Substantial job losses in the private financial sector and in the civil service are looming, along with cuts in fuel subsidies down the line. This is considered a necessity owing to physical oil theft and fraud in the oil marketing system undermining the state’s fiscal position, which with remediation runs the risk of causing hardship and social unrest.
The economy for now is bearing up in spite of the pressure on the currency resulting from the lower oil price and political risks, with bank credit growth driving the services sector and other parts of the economy. Crude oil production stepped up in the final quarter of 2014 to mitigate the price falls. Average daily production rose to 2.18 million barrels per day (b/d) from 2.15 million b/d in the third quarter.
However, reduced activity in the agricultural and manufacturing sectors were two of the main reasons for a slowing of the non-oil economy and a reduced pace of GDP growth measuring just 5.9% year on year, compared with 6.2% in the third quarter. Nigeria ultimately demands a faster pace of expansion to cope with its rapid development – poverty and income inequality are high and infrastructure development lagging – but real growth of less than 5% is penciled in for 2015 (with not much higher for non-oil activities).
 
Inflation Risk Rising
The currency lost almost a fifth of its value in the first two months of this year in spite of the government introducing new foreign exchange controls, closing the Dutch Auction System and unifying the foreign exchange markets (the rDAS rate and the interbank market rate). Unfortunately the currency decline was exaggerated by the US dollar’s new-found strengths and is likely to stoke higher price rises in the coming months, which have been fairly contained to date.
Consumer price inflation accelerated in January, but only to 8.2% year on year from 8% in December, which was still within the central bank’s 6-9% target band. Considering four-fifths of the nation’s resources are imported, and the naira was devalued 8% in November, this modest uplift will be welcomed by the authorities seeking to limit its social impact and its effect on business.
Food price inflation, partly affected by bottlenecks in production, and forming the largest share of the consumer price index basket, was kept stable at 9.2%. Yet other goods and services have seen price rises accelerate, and with the added bump from elections-related spending and the currency further devaluing it seems likely that inflation will exceed the 8.8% average for 2015 predicted by Nigeria’s National Bureau of Statistics, especially when higher import prices filter through.
The central bank’s options are limited, having already raised its benchmark interest rate from 12% to 13% in November to support the currency when the official corridor was widened from +/-3% to +/-5% and the naira devalued from NGN155/$ to NGN168/$. Godwin Emefiele, the governor since last June, surprised the markets with such a strong reaction at the time, but left to its own devices the naira was close to the symbolic NGN200/$ mark by mid-March 2015.

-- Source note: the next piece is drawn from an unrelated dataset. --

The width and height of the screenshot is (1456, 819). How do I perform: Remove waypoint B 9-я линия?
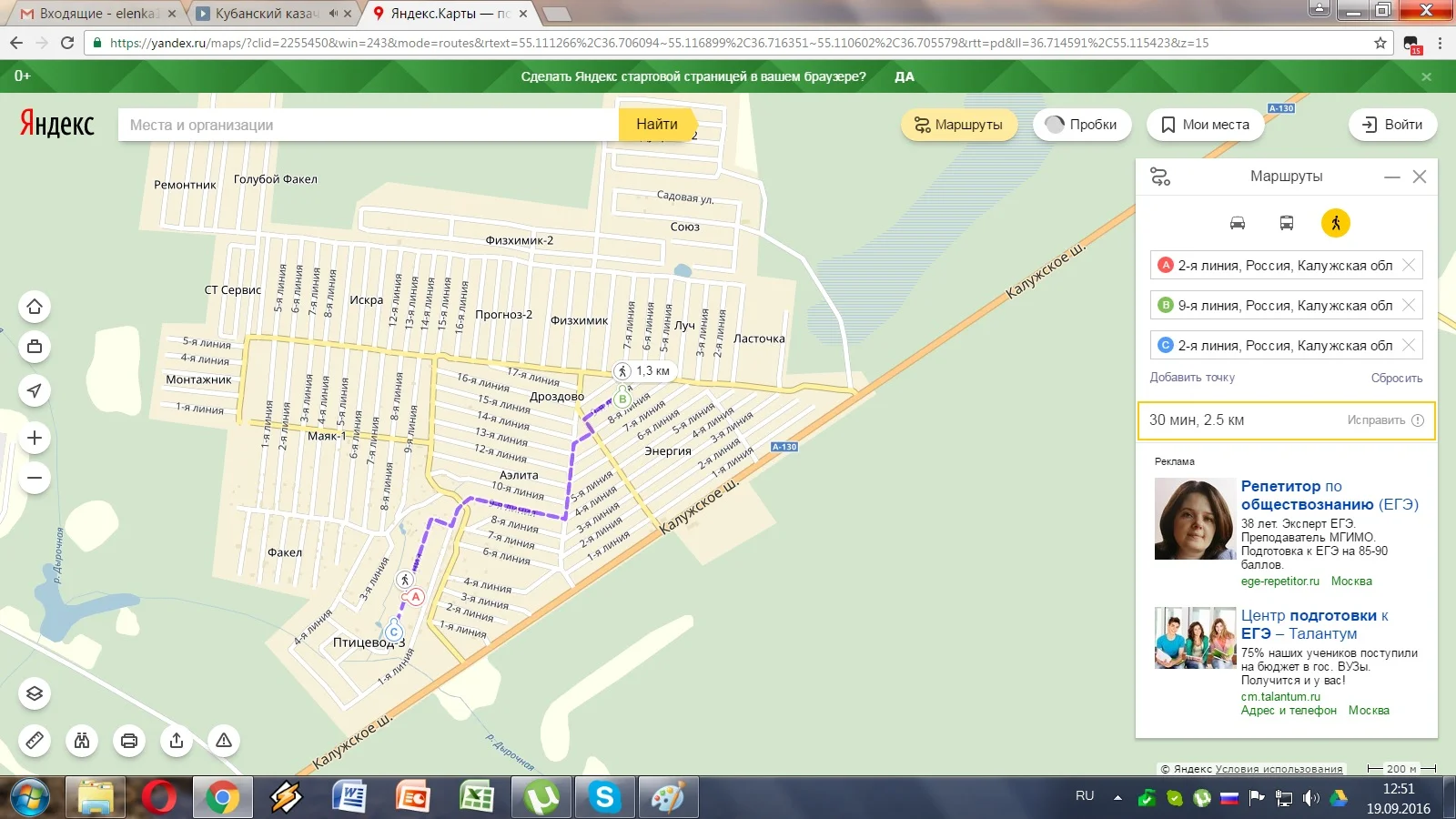click(x=1409, y=305)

With more elections-related pressure on the currency expected over the coming weeks the central bank is unlikely to devote any more resources. Gross reserves exceeding $40 billion through 2013 fell to $34 billion last year, and in our judgement will slump to $25 billion or less in 2015, based on a halving of the price of Nigerian crude oil to $50 per barrel. Such projections, while sensitive to further negatives if the central bank utilizes more reserves or oil prices slide further, signal import cover diving from a comfortable position during the oil boom, to less than four months, and quite possibly below the three-month minimum recommended by the IMF. The current account surplus will continue to slide in response to the huge turnaround in the terms of trade and could conceivably move into deficit, heightening financing concerns.